How 8 Women Have Coped With 'Friendship Heartbreak'

Because friend breakups can be more hurtful than romantic ones.

By Paisley Gilmour
06 September, 2019
How 8 Women Have Coped With 'Friendship Heartbreak'

Friend breakups are undoubtedly just as heartbreaking as romantic ones. And whether your friendship ends because they were toxic, or you were betrayed, getting over it takes time. And it can make you feel very lonely indeed.

Here, 8 women who experienced 'friendship heartbreak' explain what happened, and how they coped.

1. "We gave it time and we figured out a new way to be friends"
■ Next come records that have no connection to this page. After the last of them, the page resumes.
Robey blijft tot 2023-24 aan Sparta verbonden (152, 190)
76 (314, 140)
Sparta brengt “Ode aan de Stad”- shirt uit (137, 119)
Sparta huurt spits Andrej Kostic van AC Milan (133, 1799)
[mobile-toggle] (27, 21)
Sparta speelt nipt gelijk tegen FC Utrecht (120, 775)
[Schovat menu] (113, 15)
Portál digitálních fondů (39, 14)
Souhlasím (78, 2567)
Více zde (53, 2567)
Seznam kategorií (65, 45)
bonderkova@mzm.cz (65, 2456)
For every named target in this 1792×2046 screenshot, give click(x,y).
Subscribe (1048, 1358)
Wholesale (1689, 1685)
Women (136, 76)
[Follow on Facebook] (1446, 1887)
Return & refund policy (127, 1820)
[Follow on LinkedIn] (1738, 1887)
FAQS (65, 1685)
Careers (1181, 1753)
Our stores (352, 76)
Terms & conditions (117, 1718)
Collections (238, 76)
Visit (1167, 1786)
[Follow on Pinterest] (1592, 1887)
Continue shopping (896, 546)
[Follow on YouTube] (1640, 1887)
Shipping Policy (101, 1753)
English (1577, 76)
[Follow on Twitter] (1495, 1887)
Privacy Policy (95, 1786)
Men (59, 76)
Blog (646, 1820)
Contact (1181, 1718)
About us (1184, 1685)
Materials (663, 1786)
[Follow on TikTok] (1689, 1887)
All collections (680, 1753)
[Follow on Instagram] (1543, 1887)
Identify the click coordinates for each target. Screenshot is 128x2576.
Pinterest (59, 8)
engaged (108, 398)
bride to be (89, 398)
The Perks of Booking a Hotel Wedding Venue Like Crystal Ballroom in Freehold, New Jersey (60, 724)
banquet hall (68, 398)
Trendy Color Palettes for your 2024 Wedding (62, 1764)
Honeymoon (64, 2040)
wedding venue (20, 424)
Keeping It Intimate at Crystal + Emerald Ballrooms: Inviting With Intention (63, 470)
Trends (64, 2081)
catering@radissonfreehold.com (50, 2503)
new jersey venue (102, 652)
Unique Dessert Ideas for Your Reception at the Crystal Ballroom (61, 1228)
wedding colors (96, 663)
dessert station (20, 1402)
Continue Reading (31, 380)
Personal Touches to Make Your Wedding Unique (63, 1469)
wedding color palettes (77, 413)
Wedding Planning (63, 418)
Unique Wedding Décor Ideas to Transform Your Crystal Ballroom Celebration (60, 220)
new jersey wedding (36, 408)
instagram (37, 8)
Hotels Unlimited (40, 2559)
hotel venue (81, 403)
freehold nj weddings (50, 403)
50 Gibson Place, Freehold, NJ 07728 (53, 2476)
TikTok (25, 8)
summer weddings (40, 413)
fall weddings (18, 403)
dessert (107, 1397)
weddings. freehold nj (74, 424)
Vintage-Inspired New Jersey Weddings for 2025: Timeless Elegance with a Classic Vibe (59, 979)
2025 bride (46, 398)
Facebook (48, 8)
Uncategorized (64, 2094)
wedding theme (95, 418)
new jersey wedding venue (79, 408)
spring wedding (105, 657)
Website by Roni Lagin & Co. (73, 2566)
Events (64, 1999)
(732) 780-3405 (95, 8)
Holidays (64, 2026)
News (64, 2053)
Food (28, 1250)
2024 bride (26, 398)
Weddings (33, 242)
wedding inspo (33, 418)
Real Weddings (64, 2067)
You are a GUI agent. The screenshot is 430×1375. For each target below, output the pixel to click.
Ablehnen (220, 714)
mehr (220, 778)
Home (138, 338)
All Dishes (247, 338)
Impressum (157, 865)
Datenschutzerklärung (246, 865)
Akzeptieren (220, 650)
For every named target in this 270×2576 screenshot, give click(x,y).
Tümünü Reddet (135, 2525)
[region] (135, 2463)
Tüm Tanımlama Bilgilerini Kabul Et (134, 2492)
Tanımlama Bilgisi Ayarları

"I had a best friend in college and after, we lived together and we were totally inseparable. Then, I had to move away. She got engaged a few months later. She didn't ask me to be a bridesmaid. She asked her new, near-stranger roommate instead. I was really hurt - clearly she meant more to me than I did to her - but I understood she wanted someone who was close by, and I was still planning on attending the wedding. Then, I found out she had been in the city I lived in, spent time with a mutual friend, and never told me. I decided not to spend the money on a plane ticket/wedding gift, didn't go, and basically stopped speaking to her. She never reached out to me again, and I missed her SO MUCH. But I thought she was pretty much out of my life forever.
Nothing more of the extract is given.